Data for analysis =>
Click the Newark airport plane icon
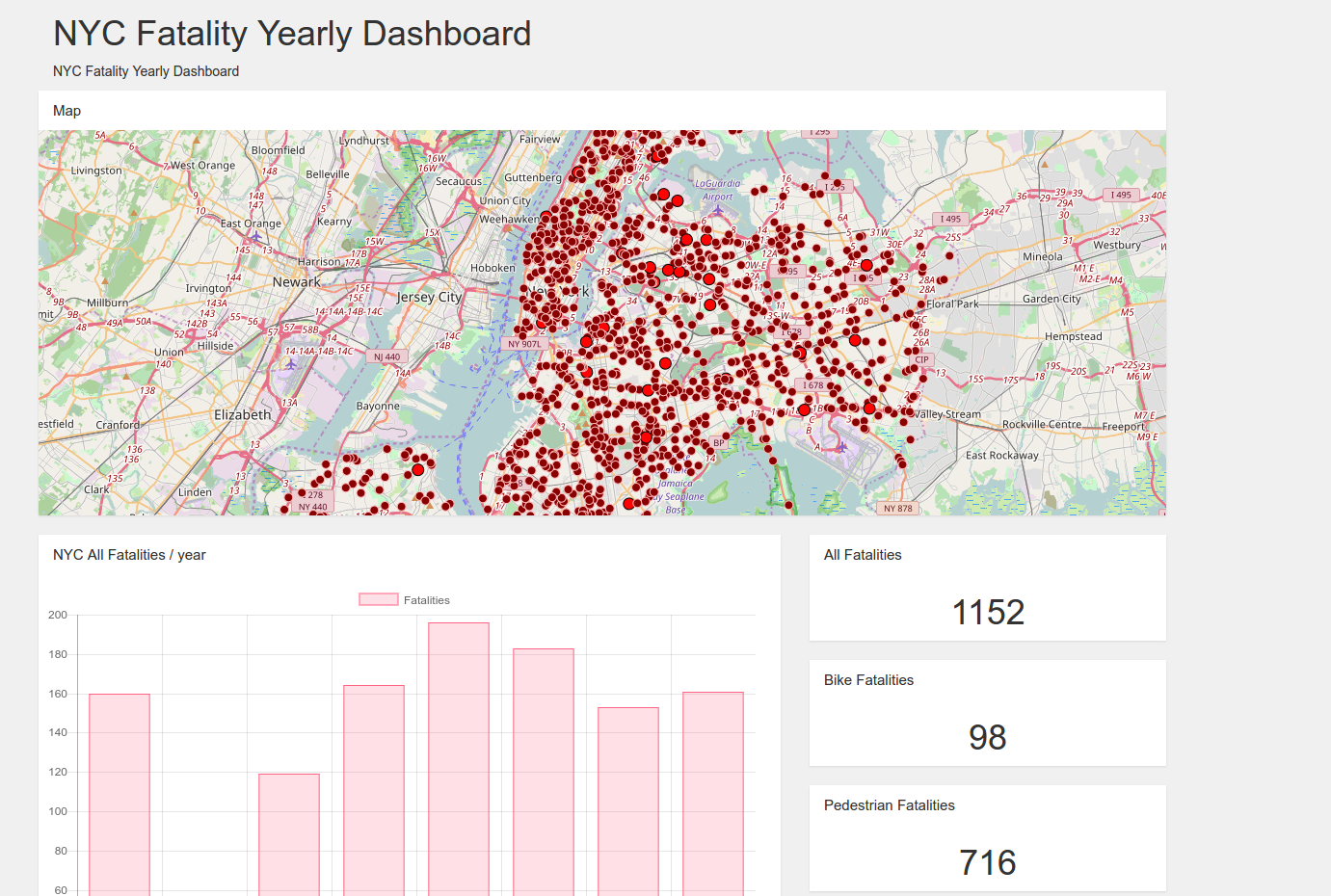 (x=291, y=365)
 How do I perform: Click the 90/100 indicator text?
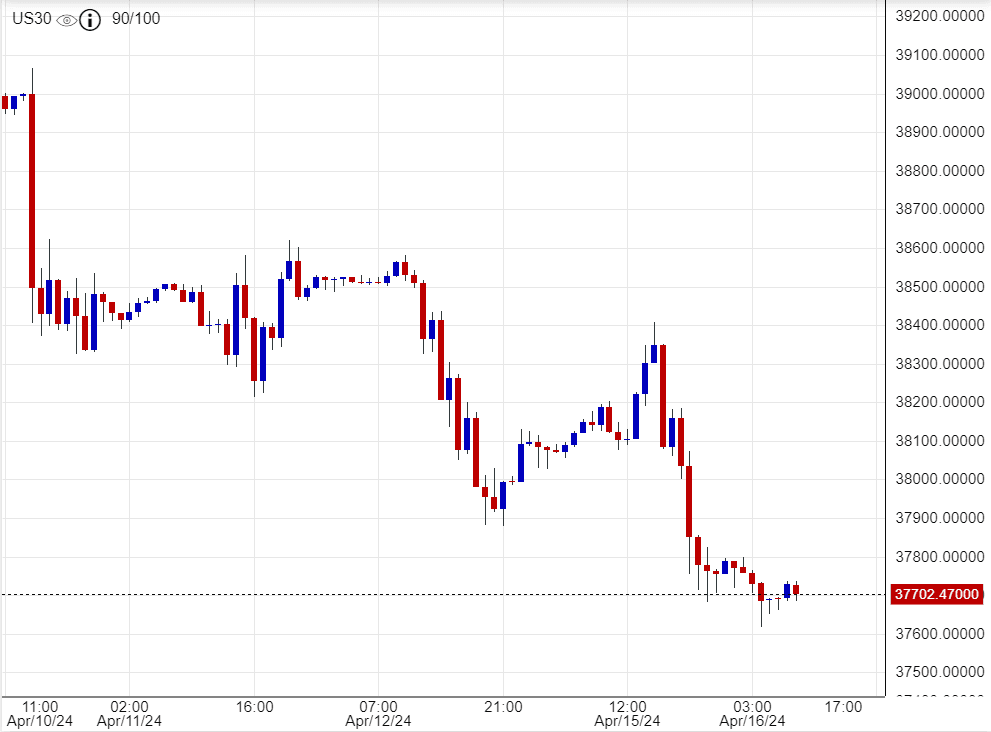tap(136, 19)
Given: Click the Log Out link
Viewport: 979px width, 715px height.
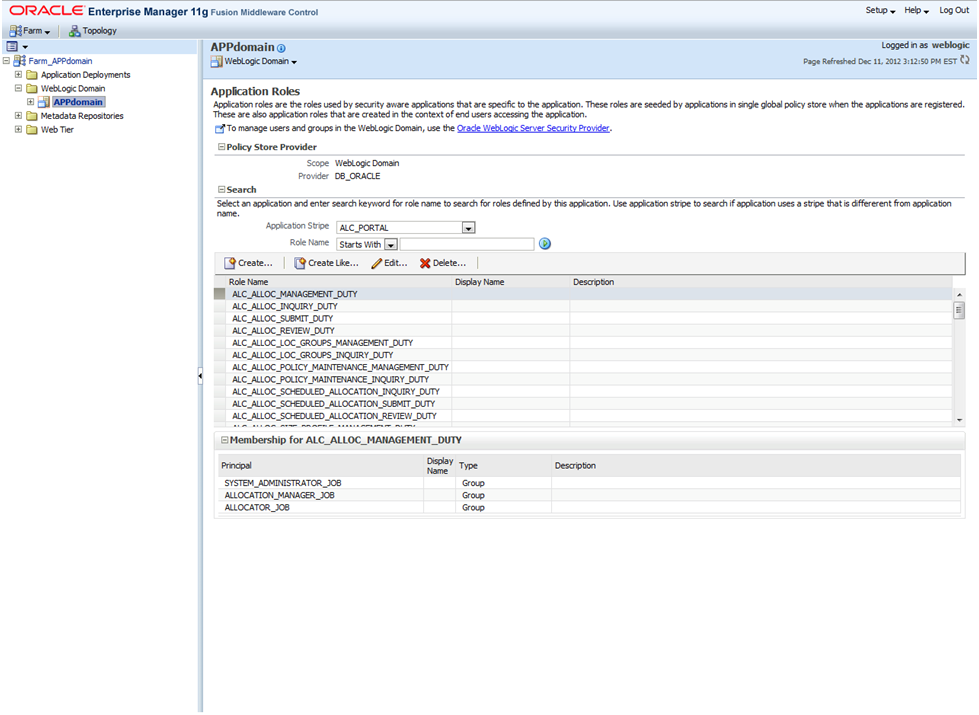Looking at the screenshot, I should (952, 10).
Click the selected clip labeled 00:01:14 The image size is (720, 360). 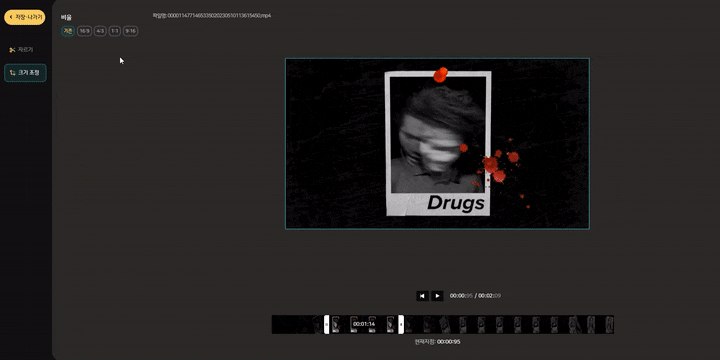pos(364,324)
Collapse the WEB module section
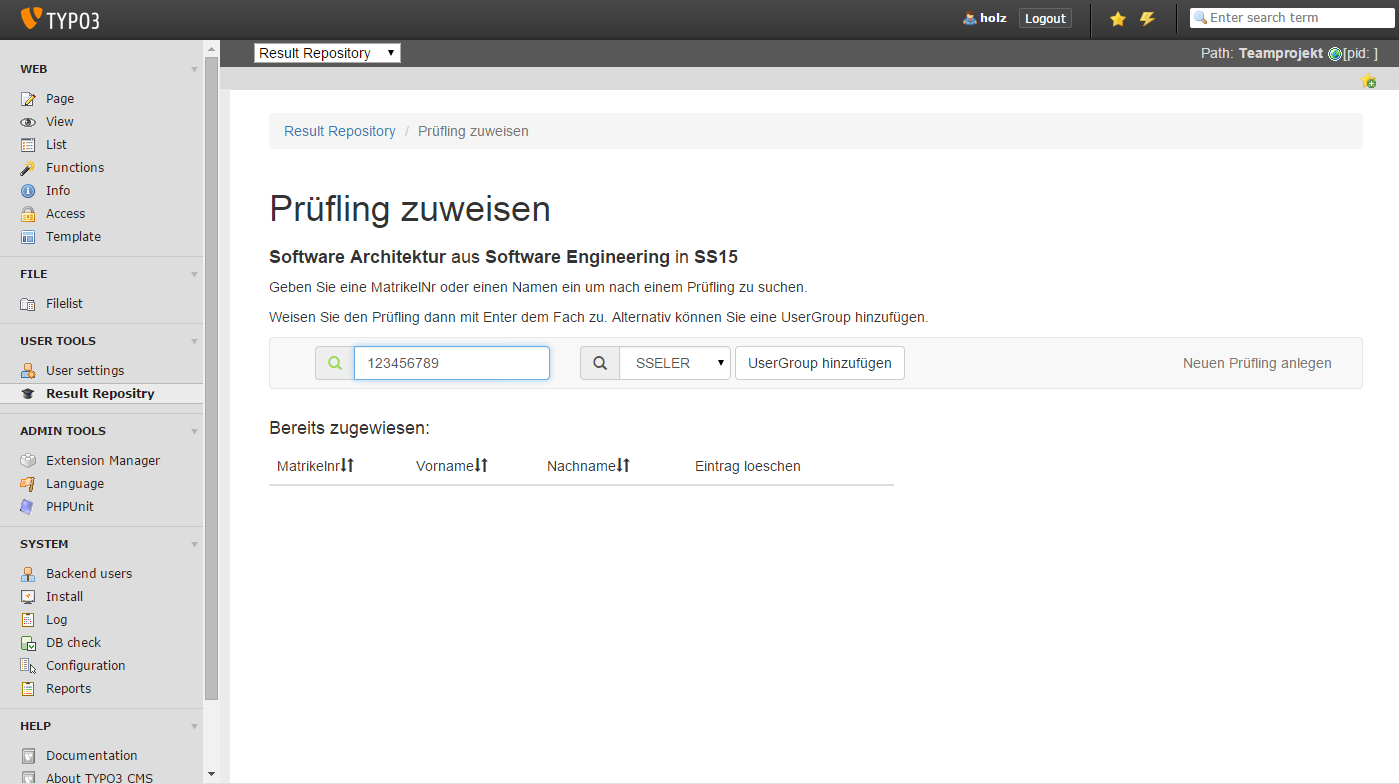 [x=195, y=70]
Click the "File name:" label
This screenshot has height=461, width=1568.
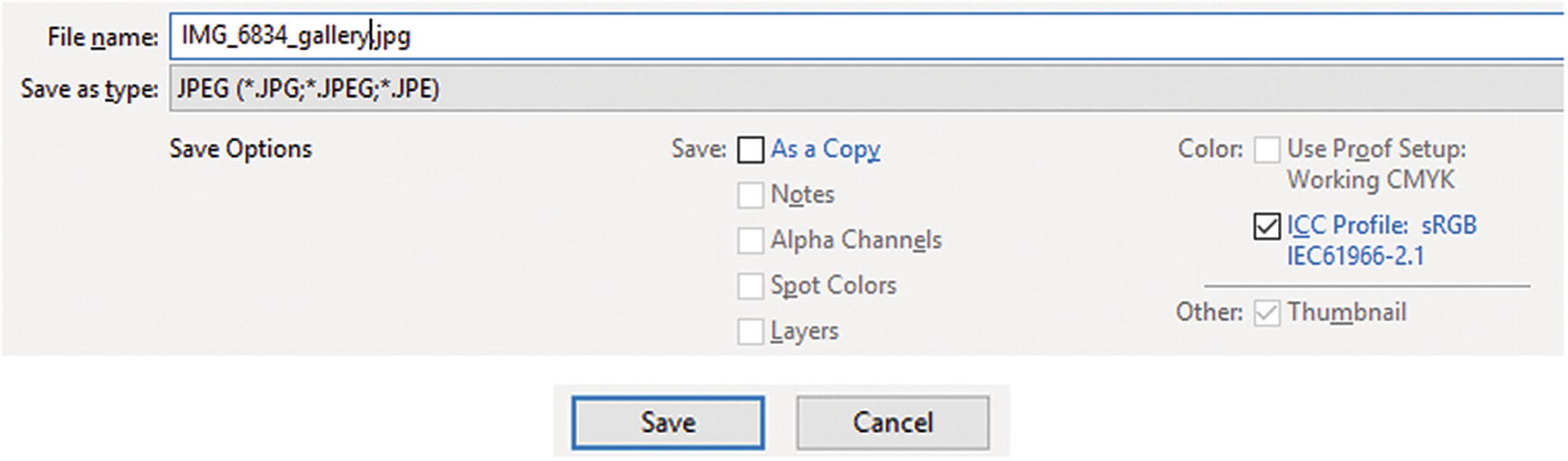pos(102,37)
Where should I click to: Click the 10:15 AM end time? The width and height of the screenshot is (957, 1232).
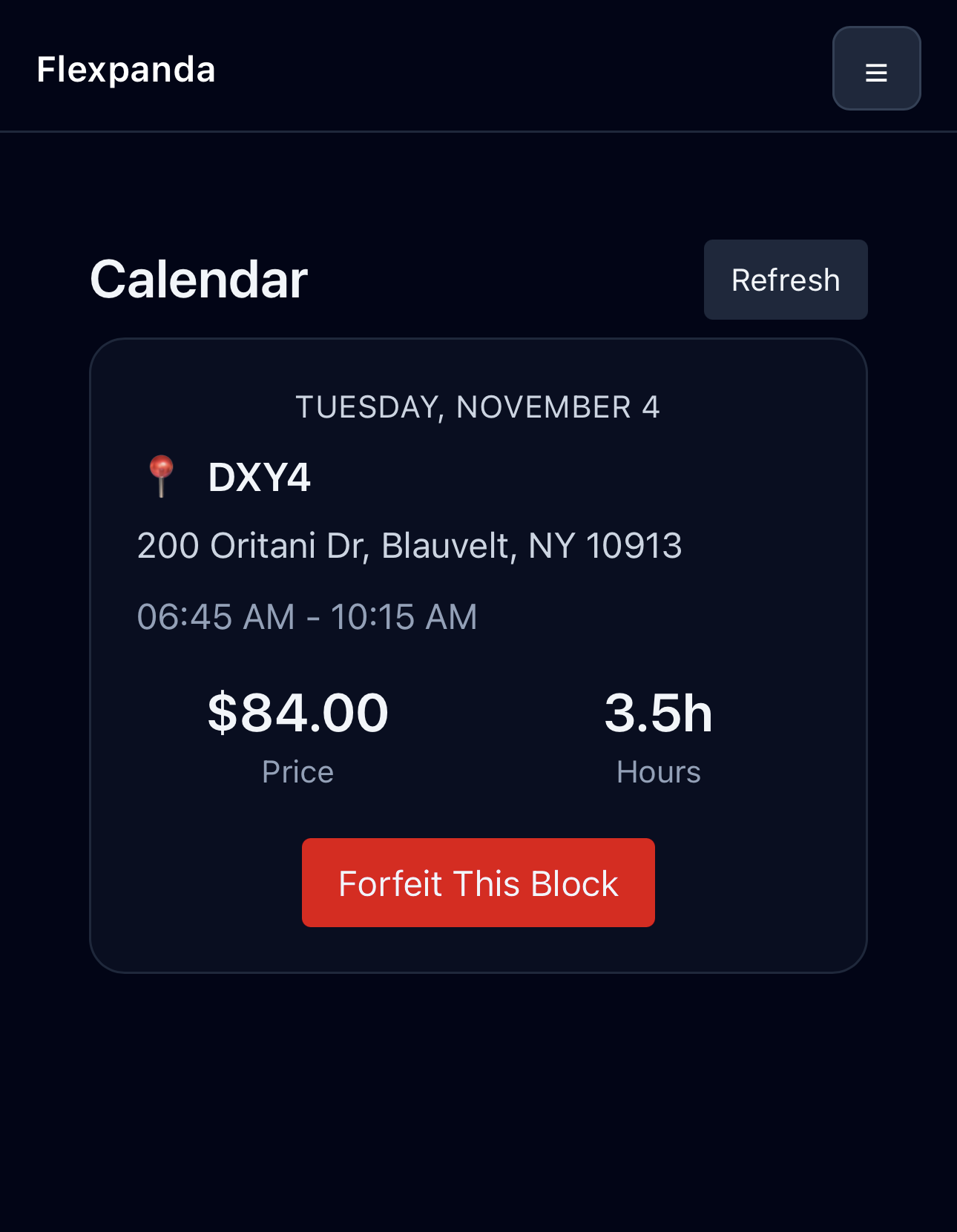(x=404, y=617)
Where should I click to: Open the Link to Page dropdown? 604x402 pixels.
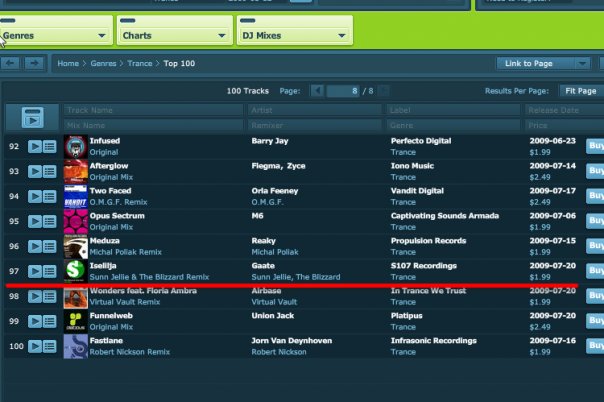click(x=542, y=63)
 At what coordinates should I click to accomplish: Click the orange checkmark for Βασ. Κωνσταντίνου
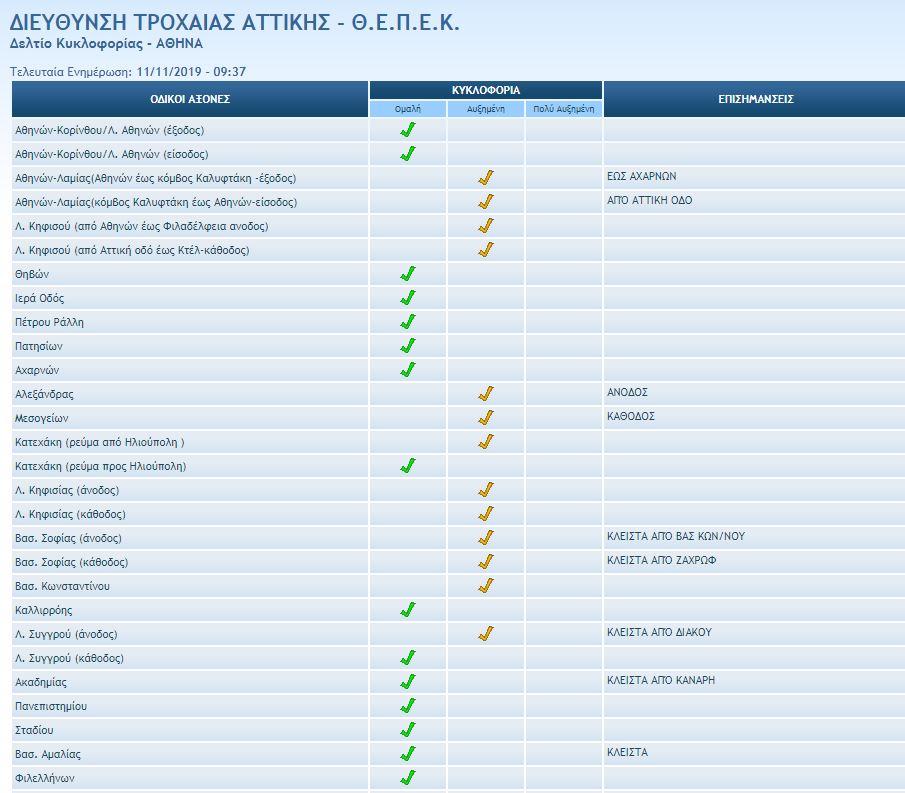(x=486, y=586)
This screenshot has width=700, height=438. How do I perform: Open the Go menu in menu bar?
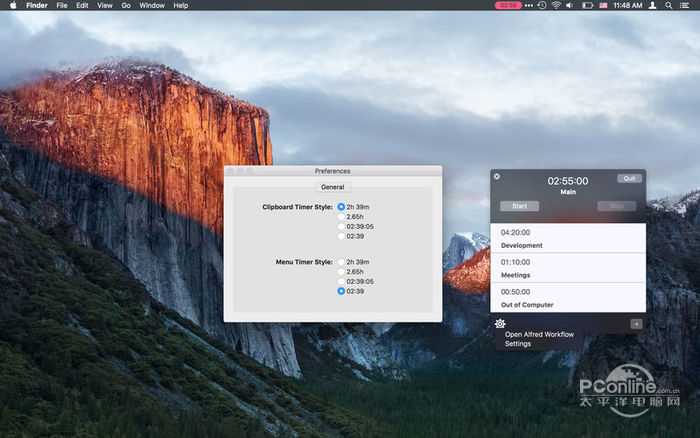[x=126, y=5]
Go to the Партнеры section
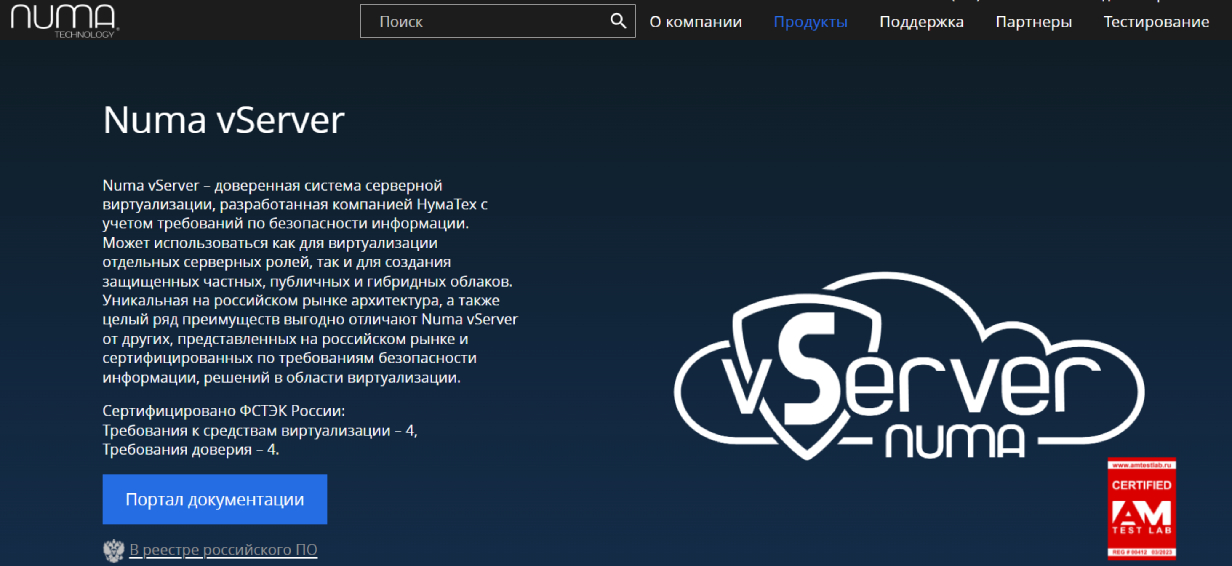 (1033, 22)
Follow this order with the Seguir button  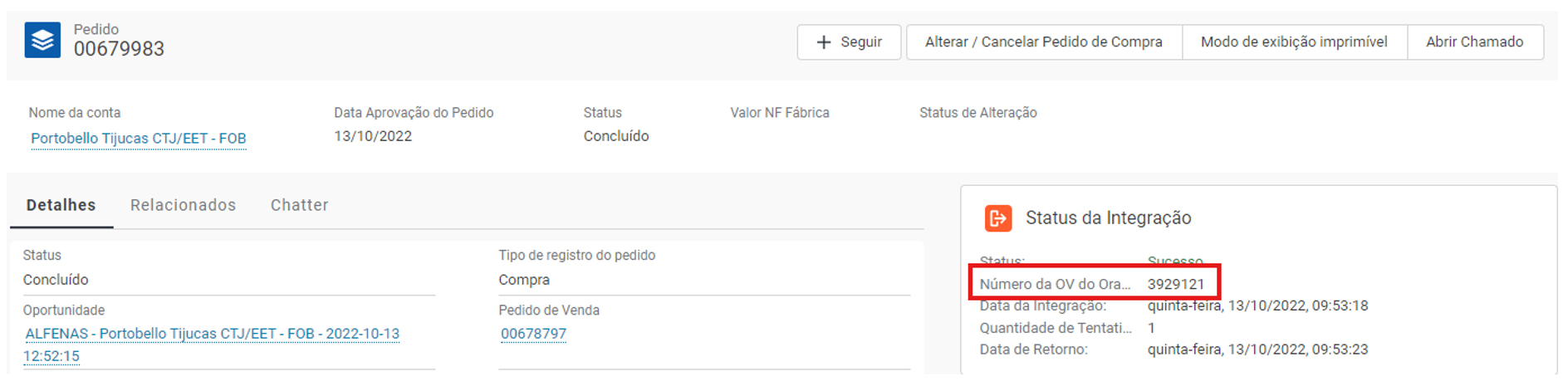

What to produce =>
An exact transcription is needed, covering the line with "Collapse the WEB module section" and every line after it to the end of the entries, but not the pictures.

Task response =>
Collapse the WEB module section
 [x=195, y=70]
Click the "File name:" label
This screenshot has height=461, width=1568.
pos(102,37)
Where should I click to: Click the 10:15 AM end time? The width and height of the screenshot is (957, 1232).
(x=404, y=617)
Where should I click to: Open the Link to Page dropdown? 604x402 pixels.
click(x=542, y=63)
 At what coordinates should I click to accomplish: Click the orange checkmark for Βασ. Κωνσταντίνου
(x=486, y=586)
This screenshot has width=700, height=438. How do I perform: Open the Go menu in menu bar?
[x=126, y=5]
Go to the Партнеры section
 (1033, 22)
Follow this order with the Seguir button  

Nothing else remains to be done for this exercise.